Dataset records
━━━

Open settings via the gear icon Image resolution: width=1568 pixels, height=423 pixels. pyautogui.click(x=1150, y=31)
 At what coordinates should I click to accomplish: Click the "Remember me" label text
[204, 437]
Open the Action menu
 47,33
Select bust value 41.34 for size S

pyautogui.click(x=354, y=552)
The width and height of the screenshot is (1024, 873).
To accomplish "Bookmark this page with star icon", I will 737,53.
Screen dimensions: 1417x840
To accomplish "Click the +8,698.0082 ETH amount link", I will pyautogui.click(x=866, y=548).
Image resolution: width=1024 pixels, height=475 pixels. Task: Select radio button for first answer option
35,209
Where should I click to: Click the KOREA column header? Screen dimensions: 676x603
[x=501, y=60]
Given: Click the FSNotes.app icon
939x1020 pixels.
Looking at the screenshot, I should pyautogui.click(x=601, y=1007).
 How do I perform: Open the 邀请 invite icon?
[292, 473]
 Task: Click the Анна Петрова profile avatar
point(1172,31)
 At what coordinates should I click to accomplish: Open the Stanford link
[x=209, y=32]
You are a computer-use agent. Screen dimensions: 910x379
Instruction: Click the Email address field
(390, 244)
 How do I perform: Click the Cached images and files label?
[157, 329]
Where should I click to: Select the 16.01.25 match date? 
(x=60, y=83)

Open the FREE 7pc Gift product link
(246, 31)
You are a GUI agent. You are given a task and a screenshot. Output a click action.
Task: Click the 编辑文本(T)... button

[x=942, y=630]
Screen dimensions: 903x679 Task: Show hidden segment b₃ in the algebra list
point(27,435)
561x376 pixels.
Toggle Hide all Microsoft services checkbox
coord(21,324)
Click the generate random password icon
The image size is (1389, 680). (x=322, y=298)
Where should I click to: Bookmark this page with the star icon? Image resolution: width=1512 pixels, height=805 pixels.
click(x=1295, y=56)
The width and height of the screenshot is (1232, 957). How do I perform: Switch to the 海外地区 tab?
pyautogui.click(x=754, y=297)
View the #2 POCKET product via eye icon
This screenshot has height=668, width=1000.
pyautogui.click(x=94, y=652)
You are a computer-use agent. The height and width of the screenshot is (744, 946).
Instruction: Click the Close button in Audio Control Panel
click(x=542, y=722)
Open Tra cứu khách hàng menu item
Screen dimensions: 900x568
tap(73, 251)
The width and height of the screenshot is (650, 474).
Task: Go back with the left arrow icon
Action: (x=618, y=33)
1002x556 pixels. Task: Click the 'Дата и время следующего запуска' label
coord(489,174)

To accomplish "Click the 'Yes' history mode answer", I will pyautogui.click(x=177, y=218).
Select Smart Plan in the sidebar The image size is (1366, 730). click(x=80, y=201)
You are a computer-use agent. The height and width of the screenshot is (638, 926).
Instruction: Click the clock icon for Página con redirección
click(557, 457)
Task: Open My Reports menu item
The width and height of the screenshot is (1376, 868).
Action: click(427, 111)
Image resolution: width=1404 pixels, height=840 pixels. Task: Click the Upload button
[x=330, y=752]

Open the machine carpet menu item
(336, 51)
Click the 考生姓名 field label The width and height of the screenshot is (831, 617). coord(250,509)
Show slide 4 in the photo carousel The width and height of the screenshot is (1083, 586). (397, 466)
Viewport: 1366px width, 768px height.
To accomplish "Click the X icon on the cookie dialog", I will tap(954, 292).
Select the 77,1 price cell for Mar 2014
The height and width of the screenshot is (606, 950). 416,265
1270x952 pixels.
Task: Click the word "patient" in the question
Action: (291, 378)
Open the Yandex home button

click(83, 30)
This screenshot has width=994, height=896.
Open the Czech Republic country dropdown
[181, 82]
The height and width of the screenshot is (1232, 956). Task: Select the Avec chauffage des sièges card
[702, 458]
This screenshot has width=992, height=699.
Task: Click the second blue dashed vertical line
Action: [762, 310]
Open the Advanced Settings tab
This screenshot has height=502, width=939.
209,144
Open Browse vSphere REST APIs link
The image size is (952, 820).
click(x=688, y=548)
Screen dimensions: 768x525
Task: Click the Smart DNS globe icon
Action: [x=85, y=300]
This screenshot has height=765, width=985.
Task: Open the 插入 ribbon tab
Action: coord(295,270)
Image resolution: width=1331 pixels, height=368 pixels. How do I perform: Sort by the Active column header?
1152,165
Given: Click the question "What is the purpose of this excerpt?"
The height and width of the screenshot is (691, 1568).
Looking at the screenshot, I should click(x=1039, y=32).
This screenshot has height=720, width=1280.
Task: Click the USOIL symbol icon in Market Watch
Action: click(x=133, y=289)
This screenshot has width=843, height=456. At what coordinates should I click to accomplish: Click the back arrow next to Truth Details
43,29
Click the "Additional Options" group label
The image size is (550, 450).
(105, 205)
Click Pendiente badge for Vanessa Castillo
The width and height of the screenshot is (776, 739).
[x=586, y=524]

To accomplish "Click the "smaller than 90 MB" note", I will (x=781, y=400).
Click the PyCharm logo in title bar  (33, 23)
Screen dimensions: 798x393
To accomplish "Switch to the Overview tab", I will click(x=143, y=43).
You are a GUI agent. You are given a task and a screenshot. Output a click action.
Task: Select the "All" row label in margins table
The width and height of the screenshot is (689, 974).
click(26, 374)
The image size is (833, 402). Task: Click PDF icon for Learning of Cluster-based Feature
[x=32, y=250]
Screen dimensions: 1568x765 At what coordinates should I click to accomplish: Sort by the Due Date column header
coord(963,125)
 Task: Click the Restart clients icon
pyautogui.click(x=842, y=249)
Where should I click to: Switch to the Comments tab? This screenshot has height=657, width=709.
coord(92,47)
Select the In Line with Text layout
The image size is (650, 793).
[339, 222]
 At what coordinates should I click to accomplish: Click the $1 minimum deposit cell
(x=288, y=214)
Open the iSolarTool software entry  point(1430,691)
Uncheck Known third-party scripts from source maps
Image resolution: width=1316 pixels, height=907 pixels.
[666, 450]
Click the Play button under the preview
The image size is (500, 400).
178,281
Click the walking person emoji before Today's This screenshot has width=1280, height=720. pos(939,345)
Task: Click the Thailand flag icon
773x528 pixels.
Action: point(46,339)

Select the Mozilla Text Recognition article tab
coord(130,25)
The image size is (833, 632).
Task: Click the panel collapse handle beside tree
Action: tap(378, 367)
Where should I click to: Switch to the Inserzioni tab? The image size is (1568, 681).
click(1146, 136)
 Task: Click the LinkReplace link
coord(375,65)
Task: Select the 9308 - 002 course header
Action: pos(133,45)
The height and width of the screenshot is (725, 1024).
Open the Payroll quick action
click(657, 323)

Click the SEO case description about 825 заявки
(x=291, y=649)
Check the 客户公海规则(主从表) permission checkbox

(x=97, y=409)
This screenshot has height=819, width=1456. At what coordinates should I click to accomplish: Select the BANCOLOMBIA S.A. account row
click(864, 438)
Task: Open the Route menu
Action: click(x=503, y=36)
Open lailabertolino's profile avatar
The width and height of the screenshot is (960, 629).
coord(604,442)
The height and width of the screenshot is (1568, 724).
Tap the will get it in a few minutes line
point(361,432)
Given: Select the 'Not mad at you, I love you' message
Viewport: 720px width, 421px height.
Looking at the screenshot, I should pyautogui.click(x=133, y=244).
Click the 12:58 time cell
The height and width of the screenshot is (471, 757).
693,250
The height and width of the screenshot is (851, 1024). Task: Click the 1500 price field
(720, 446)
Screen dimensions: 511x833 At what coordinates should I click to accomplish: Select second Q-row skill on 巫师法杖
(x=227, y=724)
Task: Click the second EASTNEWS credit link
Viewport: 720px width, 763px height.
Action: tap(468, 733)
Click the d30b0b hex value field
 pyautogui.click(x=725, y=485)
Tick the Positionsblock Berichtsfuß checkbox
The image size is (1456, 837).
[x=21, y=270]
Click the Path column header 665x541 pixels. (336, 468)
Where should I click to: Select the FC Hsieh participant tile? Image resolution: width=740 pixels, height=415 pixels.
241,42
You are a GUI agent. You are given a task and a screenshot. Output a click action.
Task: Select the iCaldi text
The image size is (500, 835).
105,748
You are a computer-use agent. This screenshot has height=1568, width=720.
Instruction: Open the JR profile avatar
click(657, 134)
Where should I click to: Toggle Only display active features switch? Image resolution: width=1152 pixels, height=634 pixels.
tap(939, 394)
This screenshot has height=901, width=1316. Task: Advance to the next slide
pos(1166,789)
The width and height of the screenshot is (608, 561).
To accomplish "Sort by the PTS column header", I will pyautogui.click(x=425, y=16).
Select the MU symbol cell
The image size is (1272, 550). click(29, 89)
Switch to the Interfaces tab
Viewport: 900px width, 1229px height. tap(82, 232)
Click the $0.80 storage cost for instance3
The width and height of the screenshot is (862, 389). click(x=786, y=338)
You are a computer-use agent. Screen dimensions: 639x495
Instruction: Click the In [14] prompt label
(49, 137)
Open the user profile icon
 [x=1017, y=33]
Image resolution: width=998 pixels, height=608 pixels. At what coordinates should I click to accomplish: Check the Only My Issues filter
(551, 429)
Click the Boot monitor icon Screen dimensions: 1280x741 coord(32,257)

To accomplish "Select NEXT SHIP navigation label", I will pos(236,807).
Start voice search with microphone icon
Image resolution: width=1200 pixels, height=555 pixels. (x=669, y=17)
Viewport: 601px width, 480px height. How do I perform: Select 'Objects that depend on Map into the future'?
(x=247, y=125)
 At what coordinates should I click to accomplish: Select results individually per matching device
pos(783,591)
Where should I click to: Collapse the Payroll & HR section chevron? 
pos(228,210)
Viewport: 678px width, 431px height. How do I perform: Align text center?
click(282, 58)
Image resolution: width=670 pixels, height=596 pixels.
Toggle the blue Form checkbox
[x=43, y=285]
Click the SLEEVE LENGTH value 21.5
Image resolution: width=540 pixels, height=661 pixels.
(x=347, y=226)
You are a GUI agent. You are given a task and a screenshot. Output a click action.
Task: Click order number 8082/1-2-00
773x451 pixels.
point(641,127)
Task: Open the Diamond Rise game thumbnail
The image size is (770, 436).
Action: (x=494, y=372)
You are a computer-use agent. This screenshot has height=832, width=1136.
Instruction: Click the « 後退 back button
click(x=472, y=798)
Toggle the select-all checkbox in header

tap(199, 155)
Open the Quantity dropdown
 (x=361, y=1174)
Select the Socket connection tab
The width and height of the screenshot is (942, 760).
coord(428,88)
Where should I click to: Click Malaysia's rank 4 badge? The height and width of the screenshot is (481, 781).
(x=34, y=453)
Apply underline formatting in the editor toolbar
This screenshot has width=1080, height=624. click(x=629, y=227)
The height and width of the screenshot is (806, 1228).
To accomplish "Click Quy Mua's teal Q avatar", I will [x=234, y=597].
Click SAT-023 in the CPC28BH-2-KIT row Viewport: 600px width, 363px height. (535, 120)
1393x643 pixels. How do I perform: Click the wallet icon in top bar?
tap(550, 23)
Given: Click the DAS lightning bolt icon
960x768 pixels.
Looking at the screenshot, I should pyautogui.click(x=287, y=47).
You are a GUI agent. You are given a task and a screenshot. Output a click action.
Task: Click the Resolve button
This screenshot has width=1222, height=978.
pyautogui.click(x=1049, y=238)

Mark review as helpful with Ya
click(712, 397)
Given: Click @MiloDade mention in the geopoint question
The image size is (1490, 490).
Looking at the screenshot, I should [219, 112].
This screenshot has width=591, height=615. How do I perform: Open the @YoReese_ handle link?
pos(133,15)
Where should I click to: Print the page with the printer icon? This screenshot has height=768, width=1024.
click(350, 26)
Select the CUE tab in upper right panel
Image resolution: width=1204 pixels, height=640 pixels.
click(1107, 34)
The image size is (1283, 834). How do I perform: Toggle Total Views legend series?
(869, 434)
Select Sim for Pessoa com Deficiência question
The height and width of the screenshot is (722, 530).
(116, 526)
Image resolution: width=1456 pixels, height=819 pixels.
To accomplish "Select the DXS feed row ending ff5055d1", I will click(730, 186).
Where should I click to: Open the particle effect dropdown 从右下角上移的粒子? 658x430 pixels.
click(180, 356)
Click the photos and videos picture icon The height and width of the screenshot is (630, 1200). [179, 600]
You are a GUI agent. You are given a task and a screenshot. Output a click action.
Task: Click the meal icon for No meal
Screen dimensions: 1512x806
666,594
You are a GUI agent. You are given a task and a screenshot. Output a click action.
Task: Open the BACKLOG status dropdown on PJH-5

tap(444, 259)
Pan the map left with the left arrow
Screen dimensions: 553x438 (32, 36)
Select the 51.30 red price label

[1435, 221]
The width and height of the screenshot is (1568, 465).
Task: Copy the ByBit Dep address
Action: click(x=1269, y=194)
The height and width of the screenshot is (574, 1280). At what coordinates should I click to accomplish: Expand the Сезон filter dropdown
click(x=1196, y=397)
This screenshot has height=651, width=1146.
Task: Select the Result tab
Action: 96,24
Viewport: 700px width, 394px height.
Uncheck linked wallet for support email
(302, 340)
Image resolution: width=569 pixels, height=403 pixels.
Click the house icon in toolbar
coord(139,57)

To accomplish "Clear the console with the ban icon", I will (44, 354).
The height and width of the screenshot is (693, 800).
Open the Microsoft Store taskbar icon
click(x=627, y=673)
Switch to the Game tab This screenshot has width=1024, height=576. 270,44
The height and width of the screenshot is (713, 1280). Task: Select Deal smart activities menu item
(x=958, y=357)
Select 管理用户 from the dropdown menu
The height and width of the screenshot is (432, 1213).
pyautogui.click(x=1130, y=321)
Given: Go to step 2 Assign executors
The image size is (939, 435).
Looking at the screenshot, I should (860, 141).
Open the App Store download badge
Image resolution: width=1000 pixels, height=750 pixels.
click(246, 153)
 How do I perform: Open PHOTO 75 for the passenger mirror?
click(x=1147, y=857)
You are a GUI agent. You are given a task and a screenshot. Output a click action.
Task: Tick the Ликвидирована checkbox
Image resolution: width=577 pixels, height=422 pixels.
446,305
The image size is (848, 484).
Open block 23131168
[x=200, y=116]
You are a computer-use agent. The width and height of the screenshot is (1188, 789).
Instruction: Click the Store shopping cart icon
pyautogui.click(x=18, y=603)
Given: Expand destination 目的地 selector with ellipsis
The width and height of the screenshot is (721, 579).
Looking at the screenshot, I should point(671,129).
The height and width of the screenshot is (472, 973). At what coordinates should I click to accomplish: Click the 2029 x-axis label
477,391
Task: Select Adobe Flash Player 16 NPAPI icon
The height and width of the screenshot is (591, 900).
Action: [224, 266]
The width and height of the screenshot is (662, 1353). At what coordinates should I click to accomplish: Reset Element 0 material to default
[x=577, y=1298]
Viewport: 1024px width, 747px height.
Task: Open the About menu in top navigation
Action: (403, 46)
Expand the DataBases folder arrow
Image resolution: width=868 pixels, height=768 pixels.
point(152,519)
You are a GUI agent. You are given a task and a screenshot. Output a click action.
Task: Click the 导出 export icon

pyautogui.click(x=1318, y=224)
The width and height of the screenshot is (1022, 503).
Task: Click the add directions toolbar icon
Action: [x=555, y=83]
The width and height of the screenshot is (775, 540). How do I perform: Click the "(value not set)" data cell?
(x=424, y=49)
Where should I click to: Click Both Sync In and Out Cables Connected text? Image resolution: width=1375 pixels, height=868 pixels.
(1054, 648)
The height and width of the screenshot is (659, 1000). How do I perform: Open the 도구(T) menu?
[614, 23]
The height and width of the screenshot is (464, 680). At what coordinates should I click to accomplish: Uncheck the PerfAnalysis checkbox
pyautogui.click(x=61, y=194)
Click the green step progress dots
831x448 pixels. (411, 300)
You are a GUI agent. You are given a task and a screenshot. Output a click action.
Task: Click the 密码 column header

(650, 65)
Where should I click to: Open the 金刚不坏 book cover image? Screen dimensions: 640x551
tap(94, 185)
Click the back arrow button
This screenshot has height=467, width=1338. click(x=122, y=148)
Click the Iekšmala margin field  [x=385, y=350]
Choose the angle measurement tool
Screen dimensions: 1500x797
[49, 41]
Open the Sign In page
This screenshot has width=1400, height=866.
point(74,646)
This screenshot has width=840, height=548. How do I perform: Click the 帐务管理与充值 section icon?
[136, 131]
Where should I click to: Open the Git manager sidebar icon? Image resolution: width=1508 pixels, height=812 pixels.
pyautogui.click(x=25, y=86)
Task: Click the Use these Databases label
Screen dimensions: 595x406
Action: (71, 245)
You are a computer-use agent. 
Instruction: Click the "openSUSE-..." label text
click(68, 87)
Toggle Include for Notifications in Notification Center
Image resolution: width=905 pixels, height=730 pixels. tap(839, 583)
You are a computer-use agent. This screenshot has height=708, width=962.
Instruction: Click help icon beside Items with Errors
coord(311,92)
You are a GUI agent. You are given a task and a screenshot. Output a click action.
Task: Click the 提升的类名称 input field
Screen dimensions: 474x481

━━━

> **Work order**: Quote the data above from the line containing "Instruction: Click the Close" to the line containing "Open Tra cứu khách hàng menu item", inclusive, and stop.

> **Response below**:
Instruction: Click the Close button in Audio Control Panel
click(x=542, y=722)
Open Tra cứu khách hàng menu item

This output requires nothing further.